### TEXT UNDER STUDY
The 1965 Freedom Rides was a bus tour of students from the University of Sydney led by Dr Charles Perkins. It was undertaken to bring attention to the racism, poor education, poor health and lack of decent housing in country towns with substantial Aboriginal populations north of Sydney.
Moree recently celebrated 50 years since the Freedom Rides, but there is very little to celebrate when Moree is still one of the most disadvantaged towns in Australia, this despite it being one of the richest agricultural shires in the nation.
The seasonal work that Moree’s Aboriginal population once depended on for employment has all but dried up, with the advancement of machinery and backpackers taking the crumbs of available work.
In the mid-1980s Moree was the richest shire in Australia, but to look at the town of Moree today, you wouldn’t know that. It’s now a town of low employment, closed shop fronts and social dysfunction at its core.
Drug and alcohol problems, a symptom of low socio-economic areas, run rampant. Crime, another symptom of the poverty inherent in Moree, is inordinately high for a town that boasts only 10,500 people.

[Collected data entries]
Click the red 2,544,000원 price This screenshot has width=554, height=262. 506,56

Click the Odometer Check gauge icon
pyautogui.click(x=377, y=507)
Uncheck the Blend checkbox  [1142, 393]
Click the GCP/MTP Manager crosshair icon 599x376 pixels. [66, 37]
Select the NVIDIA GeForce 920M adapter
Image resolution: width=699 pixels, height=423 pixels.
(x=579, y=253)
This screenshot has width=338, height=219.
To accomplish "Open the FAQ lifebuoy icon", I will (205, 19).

### YOUR INSTRUCTIONS
Write the next part of the piece on Moree and the 1965 Freedom Rides, picking up after its last sentence.

### ANSWER AREA
When the Freedom Rides came to Moree in 1965, Aboriginal people were not allowed in the spa baths that mark its most popular tourist attraction. When the students who made up the Freedom Ride Movement decided to address this issue by taking Aboriginal children to the spa baths, an angry crowd of local white townspeople spat at and hurled racist abuse at them in front of the swimming complex.
The Freedom Riders were invited to a meeting with local council and a decision was made that the then council would change its by-laws, which stated that Aboriginal people were not allowed at the baths.
When the Freedom Riders left, the by-law was changed back.
Aboriginal people weren’t legally allowed to enter the pools until the late 70’s. Currently, the entry fee into the spa baths is so exorbitant, a great number of Aboriginal families simply cannot afford it.
There are no local council run community employment driven programs for the disenfranchised Aboriginal people of Moree, and it shows. For a town that has one of the highest percentage of Aboriginal people in New South Wales outside of a metropolitan area, the unemployment rate of 58% is catastrophic.
The average weekly income is $316, further fuelling poverty and all the problems that come with low socio-economic households.
In 1965, Aboriginals had a different ward in the hospital from white people. Today 5 per cent of Moree’s Aboriginal population lives with a severe disability, and the health of the Aboriginal population is equal to that of the rest of Australia’s First People – on a par with third world countries.
Other than an increase in the birth rate, there have been no other major breakthroughs in the area of health since statistics and records began to be kept.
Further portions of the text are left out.